What a thing…to be loved by God in that way. God is patient and kind….as we struggle and question and try to figure things out. God is not irritable and certainly doesn’t rejoice when we are hurting. God does not even insist on God’s own way….we have a voice…we get to ask questions…to wonder…to wrestle. And we don’t have to have all the answers…on who is right and who is wrong. On why the world is the way it is. But we are loved. And that is all that matters.
Some of you remember Deb Allen….she used to be the pastor at the UCC church in town. She asked once in a sermon…when you get to heaven…what are you hoping Jesus will say when you see him? What words will be the fulfillment of all your hopes? Are you hoping for a slap on the back and assurance that “You were right!” ? Or are you hoping that Jesus will run to meet you, gather you in his arms and say “I love you!” For generations, the church has all too often acted like certainty and being “right” were the goals of faith. And they have treated everyone who didn’t have it “right” abominably. Saying awful things about them. Excommunicating them. Despising them. Sometimes killing them. I was at Sandpoint Pride with my kids yesterday…and there were a few of those Christians around who were so certain about how right they were and were yelling through microphones about how disgusted God was with the beautiful people gathered. But you know what? Faith is not about certainty. In fact, faith is the opposite of certainty. People assume that doubt is the opposite of faith…but that’s not true. Doubt is simply one facet of faith…felt by all those who question and wonder and struggle….even the prophets. Even the disciples. Even Mother Teresa. No, the opposite of faith isn’t doubt…the opposite of faith is certainty. When you have all the answers…there’s no room for faith. No room for grace. Faith is not having all the answers….and wrestling with God anyway. And in the midst of it all… trusting that God is love. That’s the heart of it. Love. So whatever we do…must be love.

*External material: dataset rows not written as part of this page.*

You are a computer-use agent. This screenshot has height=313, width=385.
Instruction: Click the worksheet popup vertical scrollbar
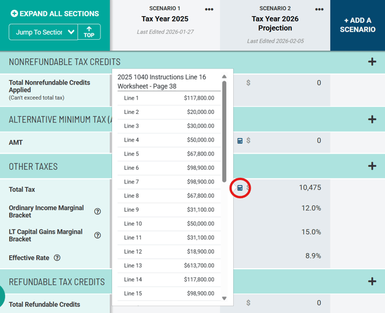224,132
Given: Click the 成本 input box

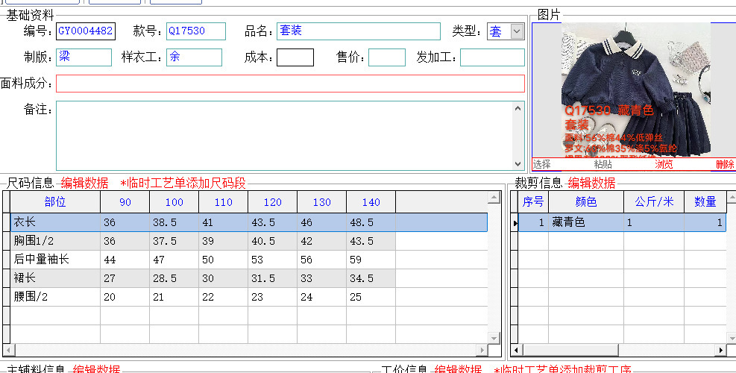Looking at the screenshot, I should pyautogui.click(x=295, y=57).
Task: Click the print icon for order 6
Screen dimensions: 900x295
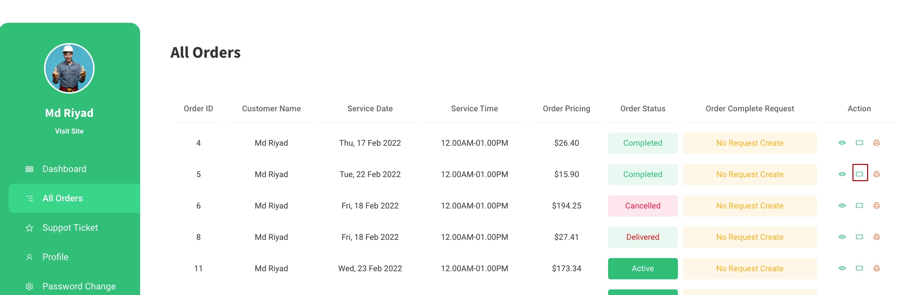Action: coord(877,205)
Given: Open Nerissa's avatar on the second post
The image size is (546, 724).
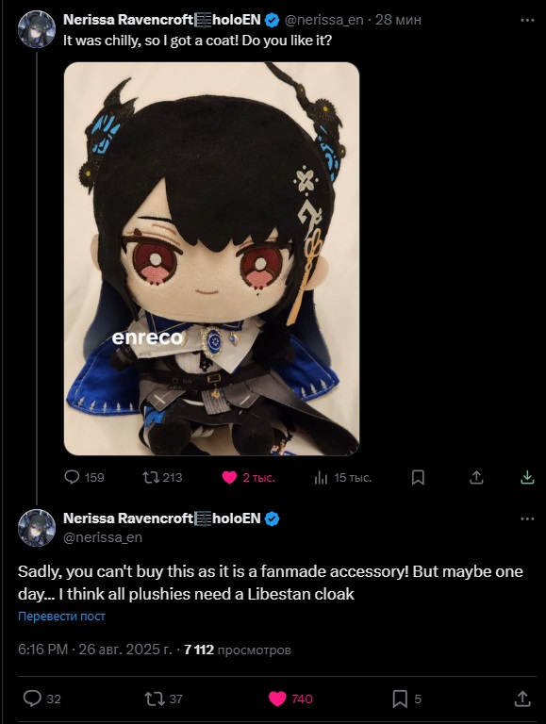Looking at the screenshot, I should (x=37, y=528).
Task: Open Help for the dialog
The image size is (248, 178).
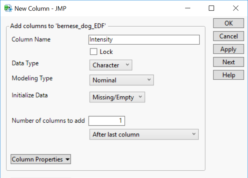Action: pos(228,75)
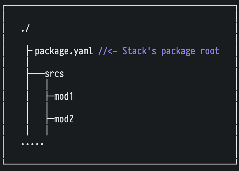This screenshot has height=171, width=239.
Task: Click the inner vertical line below mod2
Action: [47, 130]
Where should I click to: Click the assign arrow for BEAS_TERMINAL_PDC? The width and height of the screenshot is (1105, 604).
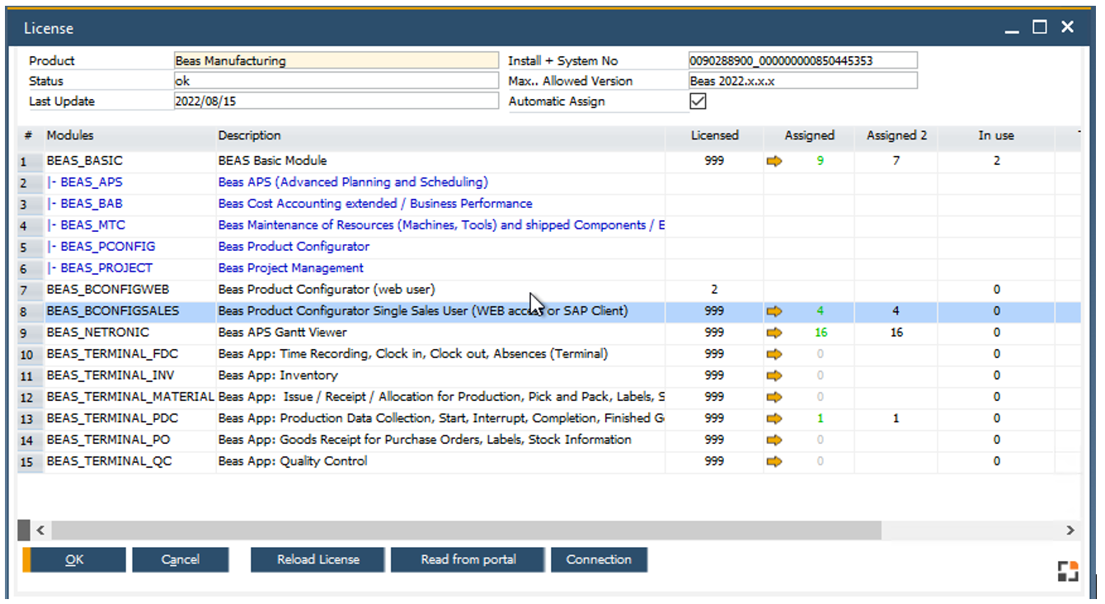[774, 418]
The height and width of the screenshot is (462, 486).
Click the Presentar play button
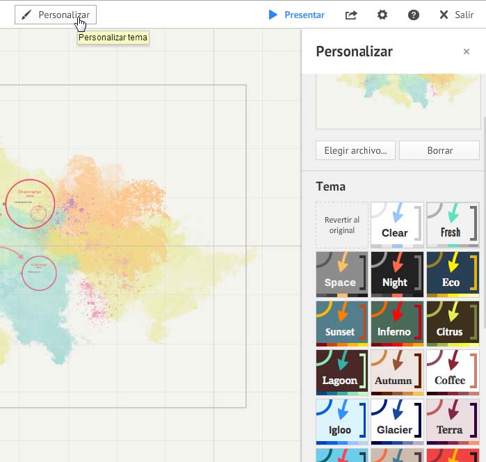click(297, 15)
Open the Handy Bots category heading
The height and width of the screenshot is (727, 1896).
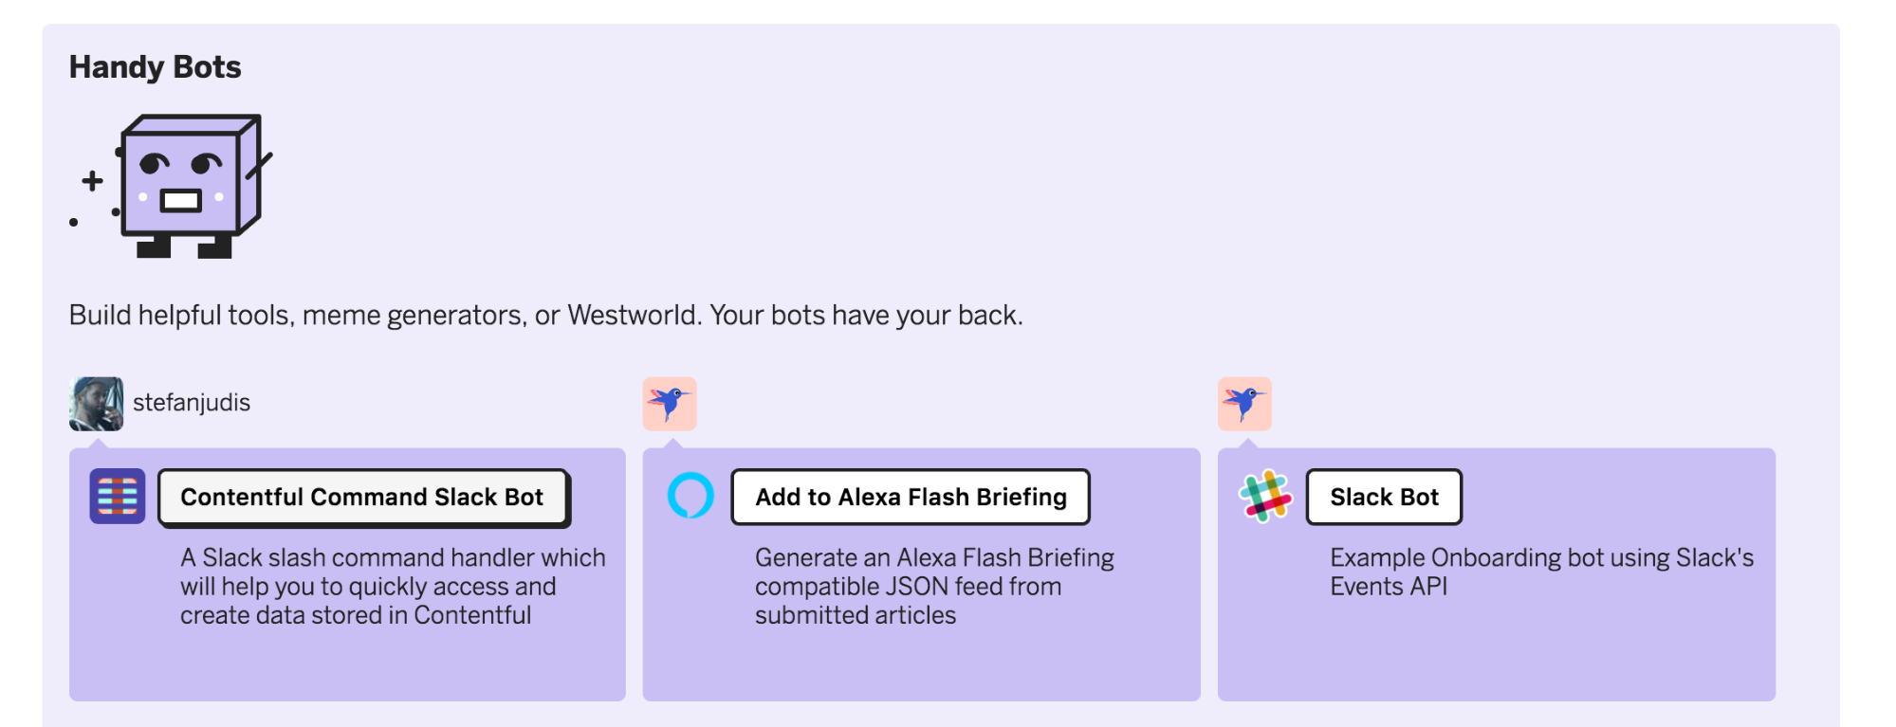(156, 67)
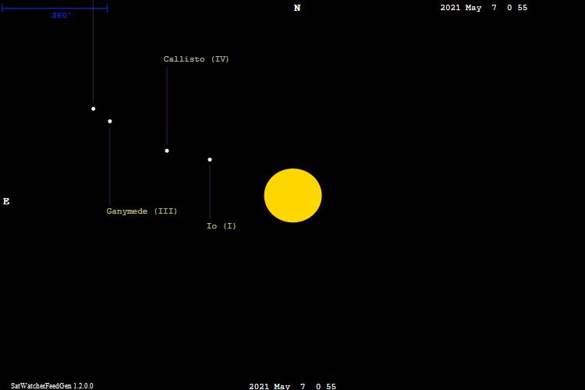Click the bottom center date timestamp
This screenshot has width=585, height=390.
293,386
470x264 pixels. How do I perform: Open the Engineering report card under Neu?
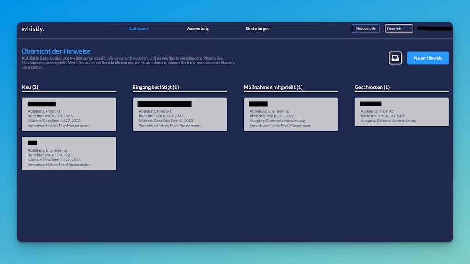point(69,153)
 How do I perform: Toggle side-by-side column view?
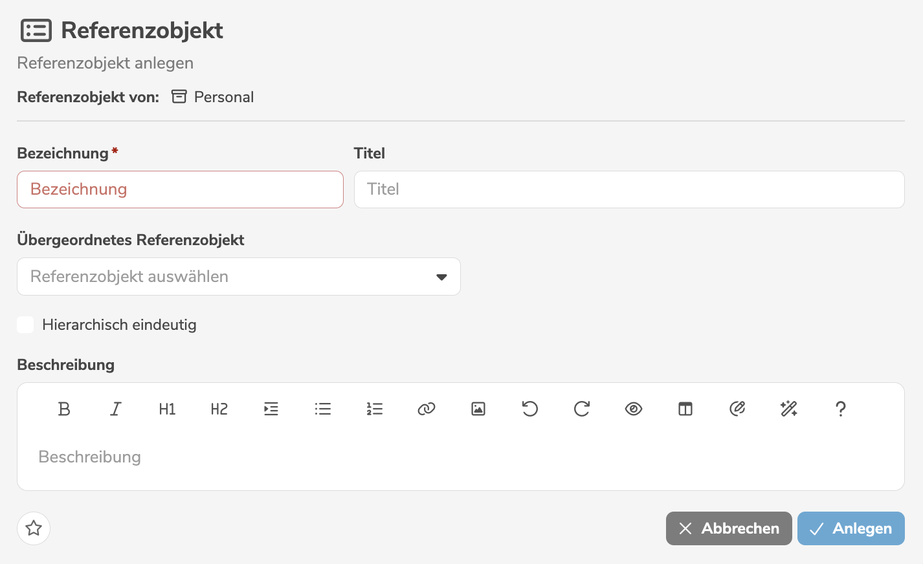[685, 409]
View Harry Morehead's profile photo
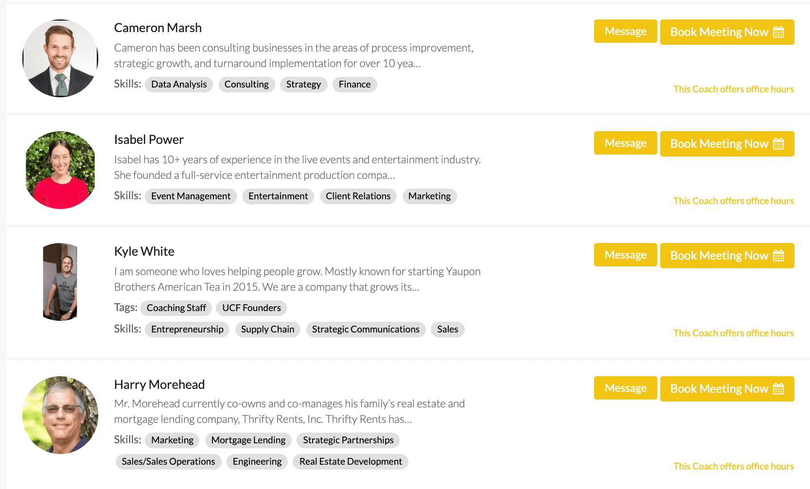The width and height of the screenshot is (810, 489). 60,415
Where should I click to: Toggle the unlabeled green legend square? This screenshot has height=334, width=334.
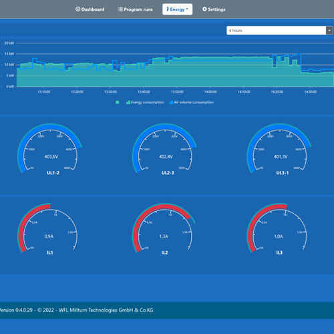pos(118,102)
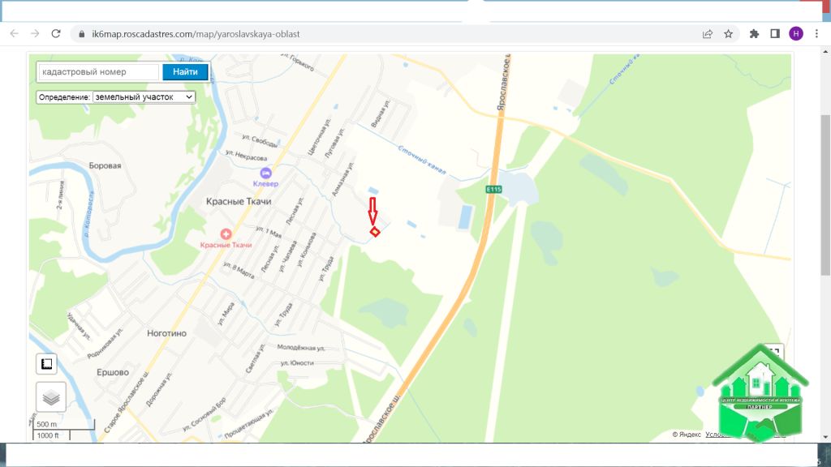Open the map layers stack icon

50,397
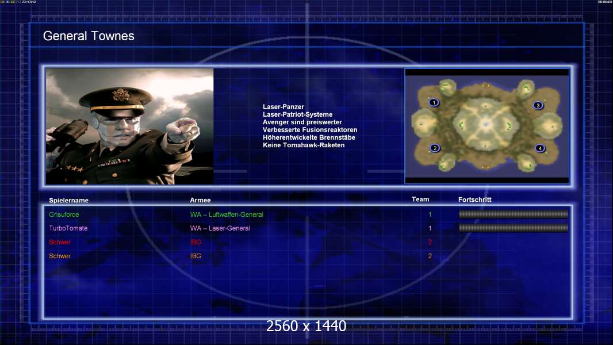Click WA – Luftwaffen-General army entry

(x=227, y=214)
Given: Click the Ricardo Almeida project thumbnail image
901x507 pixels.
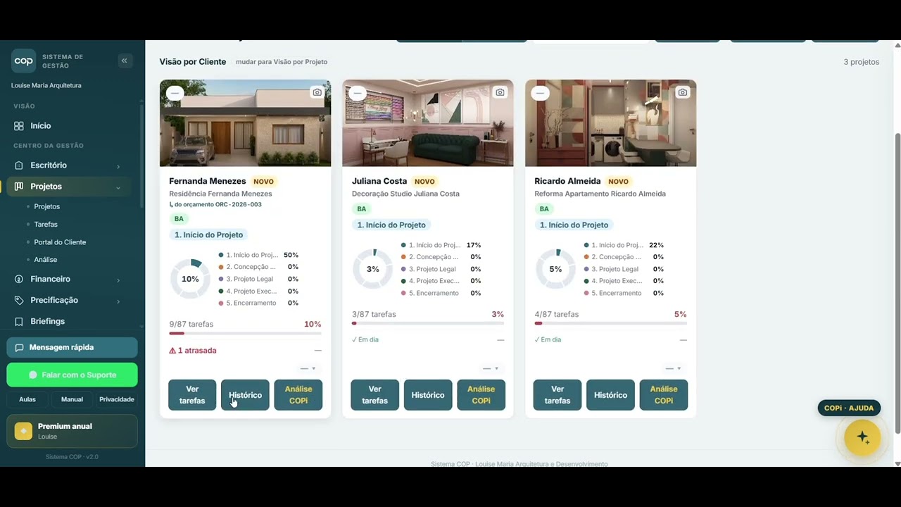Looking at the screenshot, I should 611,123.
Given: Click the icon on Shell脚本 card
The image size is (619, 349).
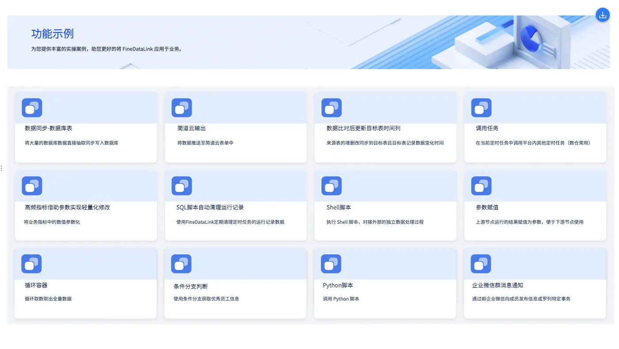Looking at the screenshot, I should click(332, 186).
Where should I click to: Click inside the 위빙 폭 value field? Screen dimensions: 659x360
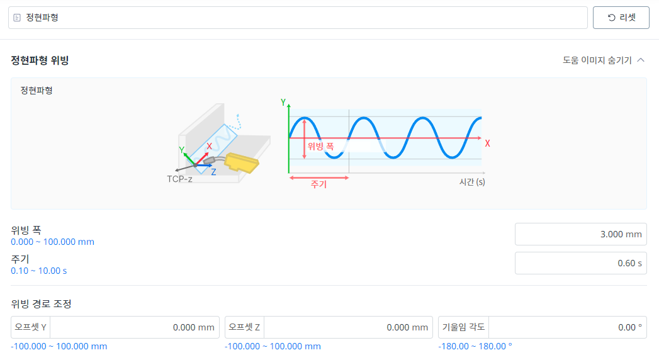[580, 234]
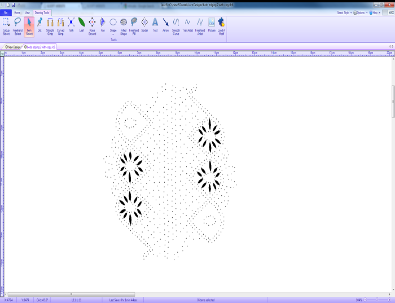Switch to the New Design document tab
Viewport: 395px width, 303px height.
[x=12, y=47]
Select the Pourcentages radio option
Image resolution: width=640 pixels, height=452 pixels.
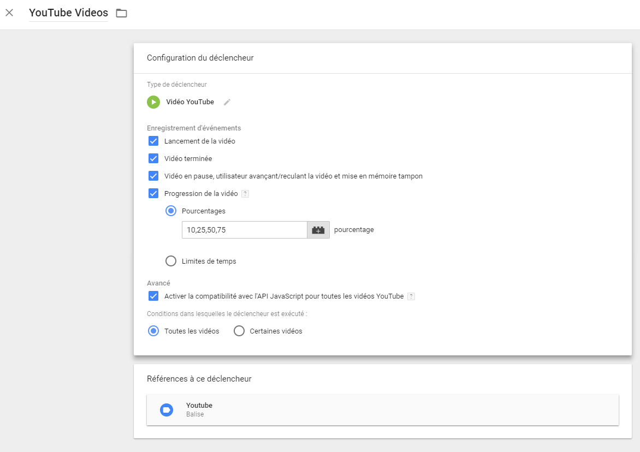171,211
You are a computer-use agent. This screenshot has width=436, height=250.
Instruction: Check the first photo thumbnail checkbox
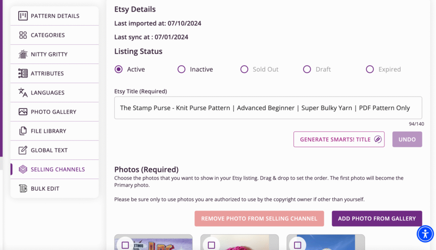(x=125, y=245)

Some churches will tell you how to vote, and who to marry, and what you should look like and act like and exactly what you should believe. It’s very black and white. Here…we live with the questions….and we get that at our very best, we’re still stumbling in the dark most of the time…because God is God and we are not. So sometimes we’ll get it wrong. But we hope..that someday…in eternity…we will understand it all. We will see what love looks like in all its fullness. That’s what Paul hoped. Now I know only in part; then I will know fully, even as I have been fully known. But for now…we wrestle…and we are blessed because of it. Because God is here. With us. And God is love. Amen.